Riprendi il profilo biografico di Giovanni Spadolini e proseguilo a partire dall'ultima frase.

* [Testo fornito]:
-----

Spadolini, Giovanni
S. (Firenze 1925-Roma 1994), storico, giornalista, uomo politico, segretario nazionale del Partito repubblicano italiano (PRI), ministro dei Beni culturali, della Pubblica istruzione e della Difesa, due volte presidente del Consiglio, senatore, senatore a vita, presidente del Senato è stato, nell’ultimo trentennio del XX secolo, il principale rappresentante italiano dell’europeismo atlantista liberaldemocratico.
La formazione giovanile, avvenuta nell’ambiente della borghesia colta e artistica fiorentina fortemente intrisa di nazionalismo e di vocianesimo, porta S. a collaborare, nei primi mesi del 1944, su posizioni di revisionismo antisabaudista, ma accesamente nazionaliste e antieuropeiste, alla rivista “Italia e civiltà”, animata da Barna Occhini e Ardengo Soffici.

-----

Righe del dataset
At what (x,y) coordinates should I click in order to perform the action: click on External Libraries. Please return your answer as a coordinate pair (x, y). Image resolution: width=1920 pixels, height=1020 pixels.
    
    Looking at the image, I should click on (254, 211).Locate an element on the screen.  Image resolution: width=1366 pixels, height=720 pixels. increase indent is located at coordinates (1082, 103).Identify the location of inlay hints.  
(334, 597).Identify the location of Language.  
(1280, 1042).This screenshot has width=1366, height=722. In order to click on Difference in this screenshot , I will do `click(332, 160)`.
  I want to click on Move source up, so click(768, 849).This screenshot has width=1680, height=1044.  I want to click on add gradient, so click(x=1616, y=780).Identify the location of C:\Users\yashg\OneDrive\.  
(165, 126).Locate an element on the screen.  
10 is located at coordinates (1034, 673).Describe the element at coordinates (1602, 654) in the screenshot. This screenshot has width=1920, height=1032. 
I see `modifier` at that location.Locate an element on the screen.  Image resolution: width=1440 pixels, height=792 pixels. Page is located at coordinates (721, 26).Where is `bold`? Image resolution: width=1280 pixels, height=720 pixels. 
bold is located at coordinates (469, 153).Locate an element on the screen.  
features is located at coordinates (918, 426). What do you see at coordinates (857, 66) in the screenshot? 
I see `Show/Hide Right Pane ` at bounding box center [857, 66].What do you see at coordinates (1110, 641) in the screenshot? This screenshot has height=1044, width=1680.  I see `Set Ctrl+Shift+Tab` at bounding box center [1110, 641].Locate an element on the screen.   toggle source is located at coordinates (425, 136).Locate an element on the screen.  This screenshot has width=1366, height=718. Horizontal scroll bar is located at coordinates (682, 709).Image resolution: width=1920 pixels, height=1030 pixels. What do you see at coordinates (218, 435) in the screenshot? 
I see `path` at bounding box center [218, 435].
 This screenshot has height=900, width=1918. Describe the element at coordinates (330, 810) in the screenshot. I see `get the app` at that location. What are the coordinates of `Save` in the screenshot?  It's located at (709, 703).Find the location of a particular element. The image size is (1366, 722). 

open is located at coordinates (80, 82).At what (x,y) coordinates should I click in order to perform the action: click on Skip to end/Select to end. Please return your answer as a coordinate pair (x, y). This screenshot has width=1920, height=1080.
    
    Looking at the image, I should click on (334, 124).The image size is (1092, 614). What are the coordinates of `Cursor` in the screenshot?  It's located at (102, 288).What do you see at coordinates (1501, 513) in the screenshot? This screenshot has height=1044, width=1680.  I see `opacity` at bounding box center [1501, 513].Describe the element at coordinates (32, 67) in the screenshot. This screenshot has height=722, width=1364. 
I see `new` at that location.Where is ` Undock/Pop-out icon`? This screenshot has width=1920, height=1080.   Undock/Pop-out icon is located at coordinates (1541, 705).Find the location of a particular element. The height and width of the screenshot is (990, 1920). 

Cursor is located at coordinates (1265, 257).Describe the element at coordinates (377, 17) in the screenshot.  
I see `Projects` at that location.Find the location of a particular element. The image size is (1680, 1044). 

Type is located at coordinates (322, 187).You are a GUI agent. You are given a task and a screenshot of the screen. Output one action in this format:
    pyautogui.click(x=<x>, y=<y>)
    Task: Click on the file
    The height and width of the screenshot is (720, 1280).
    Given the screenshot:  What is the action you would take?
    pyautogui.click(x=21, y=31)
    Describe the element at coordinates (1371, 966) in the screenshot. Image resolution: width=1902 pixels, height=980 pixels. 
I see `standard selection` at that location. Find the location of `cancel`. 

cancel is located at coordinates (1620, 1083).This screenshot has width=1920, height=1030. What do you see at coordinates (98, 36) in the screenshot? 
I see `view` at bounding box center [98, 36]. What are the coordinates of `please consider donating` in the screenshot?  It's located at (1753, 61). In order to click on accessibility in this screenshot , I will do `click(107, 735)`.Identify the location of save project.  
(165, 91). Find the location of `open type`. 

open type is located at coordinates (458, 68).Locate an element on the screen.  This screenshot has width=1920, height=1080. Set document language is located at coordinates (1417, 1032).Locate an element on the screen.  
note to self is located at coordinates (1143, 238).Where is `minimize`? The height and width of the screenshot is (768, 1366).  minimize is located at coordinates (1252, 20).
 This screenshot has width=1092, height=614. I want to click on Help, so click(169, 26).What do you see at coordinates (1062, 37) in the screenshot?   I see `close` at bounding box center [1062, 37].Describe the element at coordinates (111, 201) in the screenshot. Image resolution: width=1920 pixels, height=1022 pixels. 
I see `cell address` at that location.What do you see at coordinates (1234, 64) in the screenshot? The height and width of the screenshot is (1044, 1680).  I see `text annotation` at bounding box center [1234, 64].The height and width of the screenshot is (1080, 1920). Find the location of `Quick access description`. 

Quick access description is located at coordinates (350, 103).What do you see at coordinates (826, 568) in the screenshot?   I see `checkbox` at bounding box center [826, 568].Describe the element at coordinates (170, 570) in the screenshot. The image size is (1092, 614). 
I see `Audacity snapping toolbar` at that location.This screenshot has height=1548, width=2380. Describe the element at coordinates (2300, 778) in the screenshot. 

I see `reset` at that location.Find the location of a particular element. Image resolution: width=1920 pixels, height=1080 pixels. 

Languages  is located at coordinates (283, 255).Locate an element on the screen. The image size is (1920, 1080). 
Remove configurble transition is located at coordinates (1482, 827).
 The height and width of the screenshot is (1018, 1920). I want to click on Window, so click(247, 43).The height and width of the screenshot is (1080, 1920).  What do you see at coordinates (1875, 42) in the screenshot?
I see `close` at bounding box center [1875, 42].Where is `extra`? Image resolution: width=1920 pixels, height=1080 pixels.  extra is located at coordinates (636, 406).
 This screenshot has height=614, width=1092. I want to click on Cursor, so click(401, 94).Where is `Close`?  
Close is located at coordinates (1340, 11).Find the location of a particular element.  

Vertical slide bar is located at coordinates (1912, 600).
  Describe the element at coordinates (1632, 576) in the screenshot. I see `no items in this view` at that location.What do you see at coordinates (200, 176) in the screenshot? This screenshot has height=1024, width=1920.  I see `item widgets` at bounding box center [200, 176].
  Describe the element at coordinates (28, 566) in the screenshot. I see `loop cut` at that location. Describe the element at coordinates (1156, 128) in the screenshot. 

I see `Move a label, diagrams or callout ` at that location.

-----

* [Risposta attesa]:
Già nel primissimo dopoguerra S., a contatto con il mondo dell’antifascismo democratico fiorentino, abbandona queste posizioni e matura la convinzione che la stabilità della democrazia italiana sia intimamente connessa alla scelta europeista.
L’europeismo culturale di S. trova il proprio punto di riferimento politico nella lettura atlantista e occidentalista dell’europeismo sostenuta da Carlo Sforza e da “Il Mondo” di Mario Pannunzio, cui S. collabora sin dal primo numero.
La scelta euroatlantica, come S. sottolinea in un articolo pubblicato nel 1957 sulla “Nuova antologia” – in occasione della ratifica dei Trattati di Roma – e dal titolo emblematico I partiti e l’Europa, non è solo imprescindibile in politica estera, contro le suggestioni neutraliste e autonomiste, ma costituisce un punto di riferimento obbligato in politica interna per tracciare una linea di demarcazione tra i diversi schieramenti, delimitando un’area di centro riformatrice, liberale e democratica, distinta e opposta sia alla sinistra socialcomunista sia alle forze conservatrici e reazionarie.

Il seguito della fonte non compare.